▸ **THINGS TO DO**
a. Translate this sentence from the solar array troubleshooting text into Spanish: "Solar panels do not like heat – the hotter they get, the lower their voltage drops."
b. Carry on the text about troubleshooting a solar array, picking up after its final sentence.

── EXCERPT PROVIDED ──

There are two conditions that occur which can warrant the trouble-shooting of a solar array. The first is no power output and the second is low power output – both of these are disconcerting situations, but the first of the two is more than likely the inverter or charge controller having a problem. Solar PV panels are so reliable that they almost never quit completely unless they are severely damaged by fire, impact or some other violent act.
The second situation, lower than expected output, is actually very common – but rarely the fault of the panels themselves. Here is a list of the factors that can lead to low output:
- Shading – always check for shading first. Most installers will make sure that there are no shading issues when they install a solar array, but solar arrays can last for more than 25 years and trees grow very quickly. After modules are cleaned of any debris or surface dirt and output is checked at the inverter, perform a site survey with a Solar Pathfinder or Solmetric – most reputable supply houses will have one or both to rent or loan. Using the output of the site survey, trim any trees or bushes that are causing the shading – output should go back to normal. If not then check the operating temperature of the array.
- Temperature – Solar panels do not like heat – the hotter they get, the lower their voltage drops. Most systems are designed to take this into consideration, but some series strings can be sized right at the lower voltage limit needed to start the inverter and keep it going through intermittent cloud cover. Check the string outputs based on the actual output as well as the designed output. If the voltage gets close to 200 VDC for a grid-connected inverter, then check the ambient temperature. If it’s higher than normal (a heat wave for instance) then you might have to add a module to each string or combine some strings to get a higher voltage so that the system can power through unusual summer heat. Also check to make sure that airflow under the array hasn’t changed. Fact: You can actually measure module temperature very accurately by checking voltage and using the module’s temperature coefficient to calculate – remember that an operating module is cooler than an unconnected one.

───
── INFORMATION GIVEN ──

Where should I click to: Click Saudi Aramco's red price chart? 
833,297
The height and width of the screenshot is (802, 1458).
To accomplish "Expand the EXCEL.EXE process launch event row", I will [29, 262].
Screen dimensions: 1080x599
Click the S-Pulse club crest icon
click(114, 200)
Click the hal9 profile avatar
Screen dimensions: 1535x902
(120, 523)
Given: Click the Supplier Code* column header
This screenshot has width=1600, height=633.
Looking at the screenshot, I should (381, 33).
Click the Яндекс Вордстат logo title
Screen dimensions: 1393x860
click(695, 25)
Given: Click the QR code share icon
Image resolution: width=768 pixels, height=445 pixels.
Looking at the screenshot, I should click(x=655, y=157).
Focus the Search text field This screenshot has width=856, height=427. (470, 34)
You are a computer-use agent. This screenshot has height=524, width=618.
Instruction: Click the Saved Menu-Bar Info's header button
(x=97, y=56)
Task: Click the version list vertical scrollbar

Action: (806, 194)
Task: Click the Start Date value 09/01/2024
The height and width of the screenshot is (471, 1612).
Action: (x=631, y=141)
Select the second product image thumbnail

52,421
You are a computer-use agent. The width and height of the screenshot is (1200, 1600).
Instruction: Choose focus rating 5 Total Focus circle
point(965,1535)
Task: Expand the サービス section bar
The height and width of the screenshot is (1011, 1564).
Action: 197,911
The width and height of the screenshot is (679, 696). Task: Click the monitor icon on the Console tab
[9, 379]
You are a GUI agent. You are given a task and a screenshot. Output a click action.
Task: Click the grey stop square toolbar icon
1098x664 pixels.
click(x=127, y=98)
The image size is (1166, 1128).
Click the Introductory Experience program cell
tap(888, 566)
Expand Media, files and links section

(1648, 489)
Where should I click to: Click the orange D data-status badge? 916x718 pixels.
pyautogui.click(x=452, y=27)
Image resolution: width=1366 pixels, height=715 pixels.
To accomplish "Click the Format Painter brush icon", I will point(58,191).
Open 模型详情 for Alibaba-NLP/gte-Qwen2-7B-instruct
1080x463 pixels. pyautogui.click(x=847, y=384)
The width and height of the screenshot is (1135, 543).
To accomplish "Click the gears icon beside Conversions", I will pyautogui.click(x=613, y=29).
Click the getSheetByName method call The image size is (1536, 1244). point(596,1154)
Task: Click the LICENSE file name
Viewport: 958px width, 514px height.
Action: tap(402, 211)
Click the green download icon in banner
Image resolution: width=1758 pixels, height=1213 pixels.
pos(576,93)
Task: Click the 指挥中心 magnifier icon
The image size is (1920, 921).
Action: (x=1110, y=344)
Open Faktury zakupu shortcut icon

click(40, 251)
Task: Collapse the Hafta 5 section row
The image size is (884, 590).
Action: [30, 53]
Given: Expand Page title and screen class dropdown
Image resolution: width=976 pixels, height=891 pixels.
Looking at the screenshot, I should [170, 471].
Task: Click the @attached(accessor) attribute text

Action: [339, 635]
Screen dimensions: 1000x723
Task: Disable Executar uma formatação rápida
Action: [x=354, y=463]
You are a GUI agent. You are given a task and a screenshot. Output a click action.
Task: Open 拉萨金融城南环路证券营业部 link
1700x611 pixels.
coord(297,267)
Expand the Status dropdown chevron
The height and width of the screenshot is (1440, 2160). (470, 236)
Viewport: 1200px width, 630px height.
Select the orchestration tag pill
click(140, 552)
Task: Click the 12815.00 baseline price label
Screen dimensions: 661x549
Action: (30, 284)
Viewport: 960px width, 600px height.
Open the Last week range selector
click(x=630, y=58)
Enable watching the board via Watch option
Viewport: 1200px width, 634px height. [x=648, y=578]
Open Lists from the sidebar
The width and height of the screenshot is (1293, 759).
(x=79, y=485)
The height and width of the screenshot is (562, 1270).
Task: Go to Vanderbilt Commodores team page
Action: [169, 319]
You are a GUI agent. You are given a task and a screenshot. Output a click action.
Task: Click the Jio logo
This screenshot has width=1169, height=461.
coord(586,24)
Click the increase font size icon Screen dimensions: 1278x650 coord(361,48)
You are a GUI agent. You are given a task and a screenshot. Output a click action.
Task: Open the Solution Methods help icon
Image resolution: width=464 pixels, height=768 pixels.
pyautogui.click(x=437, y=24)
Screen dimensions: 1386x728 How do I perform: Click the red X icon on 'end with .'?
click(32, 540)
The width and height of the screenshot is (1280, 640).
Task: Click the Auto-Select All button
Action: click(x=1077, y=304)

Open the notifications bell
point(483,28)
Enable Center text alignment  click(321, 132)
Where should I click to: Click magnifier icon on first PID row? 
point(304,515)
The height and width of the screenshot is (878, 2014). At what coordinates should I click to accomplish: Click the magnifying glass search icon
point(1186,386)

───

▸ **ANSWERS FOR THE TASKS**
a. A los paneles solares no les gusta el calor: cuanto más se calientan, más baja su voltaje.

b.
- Faulty Connections – If modules aren’t dirty or overheated, then there’s probably a bad connection somewhere. Some experts will insist that the connections are checked first, since a ground fault caused by a hungry squirrel or poor installation can be dangerous (lethal), but the fact is that a professionally installed array just doesn’t have bad connections. Wires should be secure, watertight, not pinched by any metal surface and junction boxes should be sealed. A ground fault condition will be most likely registered on the inverter – if it is, then the system is very dangerous and any further trouble-shooting should be conducted by a DC voltage specialist.
- Series Resistance – This is the most unlikely condition to occur. Solar arrays using central inverters are long strings of generators all the way down to the cell level. At each interconnection point, there is a chance for a bad connection. Cells are encapsulated in glass and silicone, terminals are enclosed in waterproof boxes and wires are connected by waterproof plugs. If moisture or extreme heat attacks any of these points, their resistance will increase and bring the output of the entire system down. By way of example, one manufacturer of solar panels had been soldering the module cells together with a solder that was of insufficient heat. Over time, the electrical resistance in these bad connections generated enough heat to burn through the top glass, eventually leading to the replacement of the cells of thousands of modules. However, this is very rare. Any series resistance is more likely to occur in a junction box, a connector, or a combiner box. Both junction and combiners boxes can be opened to inspect the connections: any metal surfaces should be free of oxidation and the screw terminals should be shiny.
These are the four basic conditions to check a poorly performing system. Once they are all determined to not be an issue, the inverter can then be inspected. Inverter trouble-shooting will be a follow up article.